As the population of electric vehicles (EVs) grows, coordinating their charging over a finite time horizon will become increasingly important. Recent work established a framework for EV charging coordination where a central node broadcast a price signal that facilitated the tradeoff between the total generation cost and local costs associated with battery degradation and distribution network overloading. This paper considers a completely distributed protocol where the central node is eliminated. Instead, a consensus algorithm is used to fully distribute the price update mechanism. Each EV computes a local price through its estimate of the total EV charging demand, and exchanges this information with its neighbours. A consensus algorithm establishes the average over all the EV-based prices. It is shown that under a reasonable assumption, the price update mechanism is a Krasnoselskij iteration, and this iteration is guaranteed to converge to a fixed point. Furthermore, this iterative process converges to the unique and efficient solution.
Suli Zou, Ian Hiskens, Zhongjing Ma.  2017.  Decentralized Coordination of Controlled Loads and Transformers in a Hierarchical Structure. IFAC World Congress.

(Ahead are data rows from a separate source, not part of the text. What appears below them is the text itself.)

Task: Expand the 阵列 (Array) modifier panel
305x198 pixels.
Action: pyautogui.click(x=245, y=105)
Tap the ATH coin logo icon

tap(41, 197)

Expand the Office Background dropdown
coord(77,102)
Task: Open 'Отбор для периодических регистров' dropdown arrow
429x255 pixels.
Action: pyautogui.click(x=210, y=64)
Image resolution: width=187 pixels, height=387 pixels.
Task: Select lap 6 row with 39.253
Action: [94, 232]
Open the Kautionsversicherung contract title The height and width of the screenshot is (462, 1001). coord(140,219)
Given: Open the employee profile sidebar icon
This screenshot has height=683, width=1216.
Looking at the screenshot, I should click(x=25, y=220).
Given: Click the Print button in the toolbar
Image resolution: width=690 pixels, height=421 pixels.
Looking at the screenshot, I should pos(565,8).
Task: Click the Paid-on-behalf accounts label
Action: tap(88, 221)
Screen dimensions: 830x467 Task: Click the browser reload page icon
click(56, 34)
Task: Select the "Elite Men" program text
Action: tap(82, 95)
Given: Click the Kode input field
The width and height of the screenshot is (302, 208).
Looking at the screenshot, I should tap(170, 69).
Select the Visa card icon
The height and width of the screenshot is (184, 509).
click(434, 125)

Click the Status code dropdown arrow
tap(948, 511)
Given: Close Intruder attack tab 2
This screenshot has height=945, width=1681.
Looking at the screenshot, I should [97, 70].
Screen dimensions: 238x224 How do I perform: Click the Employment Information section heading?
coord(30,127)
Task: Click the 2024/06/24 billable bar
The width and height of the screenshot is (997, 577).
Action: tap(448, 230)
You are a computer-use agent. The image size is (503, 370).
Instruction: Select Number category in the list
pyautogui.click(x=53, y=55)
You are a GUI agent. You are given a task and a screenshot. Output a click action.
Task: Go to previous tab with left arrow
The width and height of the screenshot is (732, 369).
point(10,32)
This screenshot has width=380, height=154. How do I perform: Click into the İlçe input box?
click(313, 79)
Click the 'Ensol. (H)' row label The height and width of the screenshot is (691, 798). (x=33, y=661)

This paper considers the coordination of controlled loads in a framework that loads connect to the distribution network through transformers. Our objective is designing a decentralized control method that can motivate selfish loads to achieve global benefits. We formulate this problem as a hierarchical model. In the lower level, each transformer broadcasts a price signal to the loads connect to it, under which loads implement individual best strategies. While in the upper level, transformers communicate with the distribution network and obtain a price reflecting the system generation cost. Each transformer determines a price including this price and another part reflecting individual characteristics. By proposing a dynamic update algorithm, our results build that the system converges to the unique and efficient solution with fast convergence speed.